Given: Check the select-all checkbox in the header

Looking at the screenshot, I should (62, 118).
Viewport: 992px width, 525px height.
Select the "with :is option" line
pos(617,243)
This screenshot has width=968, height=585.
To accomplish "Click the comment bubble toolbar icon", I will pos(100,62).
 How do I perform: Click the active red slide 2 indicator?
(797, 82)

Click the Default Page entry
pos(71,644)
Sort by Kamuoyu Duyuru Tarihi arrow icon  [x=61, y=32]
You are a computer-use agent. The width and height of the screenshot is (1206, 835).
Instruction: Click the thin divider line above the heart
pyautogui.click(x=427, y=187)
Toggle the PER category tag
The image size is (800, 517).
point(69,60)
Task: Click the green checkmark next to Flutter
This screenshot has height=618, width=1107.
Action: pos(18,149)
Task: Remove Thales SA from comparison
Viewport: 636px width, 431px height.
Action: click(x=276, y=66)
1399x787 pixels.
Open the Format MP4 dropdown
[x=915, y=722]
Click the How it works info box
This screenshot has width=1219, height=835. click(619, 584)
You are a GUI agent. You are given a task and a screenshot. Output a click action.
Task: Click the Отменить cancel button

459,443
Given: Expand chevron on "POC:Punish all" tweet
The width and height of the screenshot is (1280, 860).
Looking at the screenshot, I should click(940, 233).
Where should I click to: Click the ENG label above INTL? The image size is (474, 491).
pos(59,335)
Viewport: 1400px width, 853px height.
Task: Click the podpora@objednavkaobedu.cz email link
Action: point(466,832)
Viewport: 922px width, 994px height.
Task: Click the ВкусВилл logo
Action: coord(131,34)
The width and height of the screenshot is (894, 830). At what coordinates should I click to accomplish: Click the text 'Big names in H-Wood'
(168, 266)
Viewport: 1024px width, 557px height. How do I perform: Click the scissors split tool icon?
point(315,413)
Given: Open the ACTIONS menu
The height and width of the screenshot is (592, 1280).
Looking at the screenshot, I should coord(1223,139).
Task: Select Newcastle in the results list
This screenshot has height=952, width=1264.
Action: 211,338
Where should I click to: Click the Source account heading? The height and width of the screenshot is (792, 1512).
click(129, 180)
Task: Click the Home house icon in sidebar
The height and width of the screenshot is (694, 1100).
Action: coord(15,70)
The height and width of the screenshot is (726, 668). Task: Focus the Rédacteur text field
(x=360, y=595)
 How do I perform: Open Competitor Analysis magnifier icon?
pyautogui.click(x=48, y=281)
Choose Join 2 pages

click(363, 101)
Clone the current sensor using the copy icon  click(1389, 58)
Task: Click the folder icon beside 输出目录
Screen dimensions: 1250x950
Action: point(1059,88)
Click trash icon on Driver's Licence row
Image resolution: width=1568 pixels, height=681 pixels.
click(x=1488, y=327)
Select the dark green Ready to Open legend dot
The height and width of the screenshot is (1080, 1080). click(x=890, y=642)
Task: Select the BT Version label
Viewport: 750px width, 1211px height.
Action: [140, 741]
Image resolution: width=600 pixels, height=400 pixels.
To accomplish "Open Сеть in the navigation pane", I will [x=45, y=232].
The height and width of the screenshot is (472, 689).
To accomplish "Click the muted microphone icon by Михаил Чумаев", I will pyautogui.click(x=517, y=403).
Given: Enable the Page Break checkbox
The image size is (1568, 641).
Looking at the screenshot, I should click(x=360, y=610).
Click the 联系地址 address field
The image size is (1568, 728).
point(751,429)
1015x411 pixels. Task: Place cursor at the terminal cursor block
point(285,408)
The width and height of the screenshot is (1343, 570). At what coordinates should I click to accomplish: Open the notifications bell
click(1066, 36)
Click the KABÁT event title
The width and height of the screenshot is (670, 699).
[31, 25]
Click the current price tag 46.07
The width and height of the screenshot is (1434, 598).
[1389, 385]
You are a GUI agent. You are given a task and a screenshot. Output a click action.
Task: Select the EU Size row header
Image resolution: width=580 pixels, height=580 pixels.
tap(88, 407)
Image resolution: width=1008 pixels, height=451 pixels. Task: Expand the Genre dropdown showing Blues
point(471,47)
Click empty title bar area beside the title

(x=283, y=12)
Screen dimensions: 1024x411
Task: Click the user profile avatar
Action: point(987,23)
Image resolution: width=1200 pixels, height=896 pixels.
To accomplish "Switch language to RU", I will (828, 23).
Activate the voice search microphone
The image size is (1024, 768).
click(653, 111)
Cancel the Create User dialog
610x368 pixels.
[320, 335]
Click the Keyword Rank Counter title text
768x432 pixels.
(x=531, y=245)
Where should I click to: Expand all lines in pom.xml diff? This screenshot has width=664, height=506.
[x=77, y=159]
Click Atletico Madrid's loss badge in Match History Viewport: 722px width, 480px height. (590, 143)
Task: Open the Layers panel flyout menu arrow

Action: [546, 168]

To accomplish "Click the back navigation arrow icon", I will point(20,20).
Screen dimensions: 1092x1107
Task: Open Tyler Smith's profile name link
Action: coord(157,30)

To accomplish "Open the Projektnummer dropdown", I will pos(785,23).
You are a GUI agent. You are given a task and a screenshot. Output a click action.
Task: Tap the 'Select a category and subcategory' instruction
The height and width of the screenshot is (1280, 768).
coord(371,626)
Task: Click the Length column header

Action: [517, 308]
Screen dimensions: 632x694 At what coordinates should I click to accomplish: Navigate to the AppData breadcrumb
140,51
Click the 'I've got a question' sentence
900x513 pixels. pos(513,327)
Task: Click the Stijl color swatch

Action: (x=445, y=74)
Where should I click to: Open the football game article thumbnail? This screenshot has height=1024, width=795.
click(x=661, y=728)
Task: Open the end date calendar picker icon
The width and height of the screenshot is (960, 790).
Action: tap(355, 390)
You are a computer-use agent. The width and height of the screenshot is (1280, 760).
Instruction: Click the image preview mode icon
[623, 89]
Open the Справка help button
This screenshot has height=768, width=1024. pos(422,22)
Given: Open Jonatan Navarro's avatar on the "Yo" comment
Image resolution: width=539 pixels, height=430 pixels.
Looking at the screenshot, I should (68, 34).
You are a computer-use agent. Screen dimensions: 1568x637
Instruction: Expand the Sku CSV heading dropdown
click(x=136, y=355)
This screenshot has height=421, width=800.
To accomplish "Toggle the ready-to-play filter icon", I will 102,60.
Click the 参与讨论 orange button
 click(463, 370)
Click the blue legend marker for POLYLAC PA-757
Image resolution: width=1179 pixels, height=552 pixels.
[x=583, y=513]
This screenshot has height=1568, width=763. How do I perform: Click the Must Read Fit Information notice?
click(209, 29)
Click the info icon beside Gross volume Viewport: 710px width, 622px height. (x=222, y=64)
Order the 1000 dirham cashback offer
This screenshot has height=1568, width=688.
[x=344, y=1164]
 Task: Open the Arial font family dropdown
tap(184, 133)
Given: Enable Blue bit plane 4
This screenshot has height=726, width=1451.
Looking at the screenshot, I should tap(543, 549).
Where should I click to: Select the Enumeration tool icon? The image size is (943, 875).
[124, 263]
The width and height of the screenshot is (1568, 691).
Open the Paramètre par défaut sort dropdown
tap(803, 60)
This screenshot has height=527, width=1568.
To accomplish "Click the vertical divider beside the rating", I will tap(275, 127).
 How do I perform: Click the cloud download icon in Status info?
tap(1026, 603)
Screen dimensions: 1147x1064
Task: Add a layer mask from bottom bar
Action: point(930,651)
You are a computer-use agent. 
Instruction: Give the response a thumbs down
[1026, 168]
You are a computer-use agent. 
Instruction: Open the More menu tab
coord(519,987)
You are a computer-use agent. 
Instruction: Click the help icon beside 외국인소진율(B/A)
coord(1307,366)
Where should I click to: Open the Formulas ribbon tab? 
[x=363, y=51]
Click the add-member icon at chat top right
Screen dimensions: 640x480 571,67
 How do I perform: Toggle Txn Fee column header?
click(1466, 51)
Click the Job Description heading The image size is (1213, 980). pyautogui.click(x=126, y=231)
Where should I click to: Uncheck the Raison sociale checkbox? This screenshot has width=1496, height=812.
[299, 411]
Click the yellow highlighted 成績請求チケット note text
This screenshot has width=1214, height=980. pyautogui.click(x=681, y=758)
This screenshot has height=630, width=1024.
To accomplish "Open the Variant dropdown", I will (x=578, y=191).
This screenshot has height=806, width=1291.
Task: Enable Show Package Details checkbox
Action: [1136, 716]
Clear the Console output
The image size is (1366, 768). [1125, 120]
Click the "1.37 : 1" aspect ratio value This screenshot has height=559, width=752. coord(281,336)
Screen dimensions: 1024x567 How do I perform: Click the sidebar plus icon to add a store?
-- -- --
— Problem details —
Once you reach the line with "Image resolution: width=1179" in the data above, copy it and every line after it exactly, up to and including the line with "Click the info".

— Reply —
Image resolution: width=1179 pixels, height=552 pixels.
[x=583, y=513]
This screenshot has height=1568, width=763. How do I perform: Click the Must Read Fit Information notice?
click(209, 29)
Click the info icon beside Gross volume Viewport: 710px width, 622px height. (x=222, y=64)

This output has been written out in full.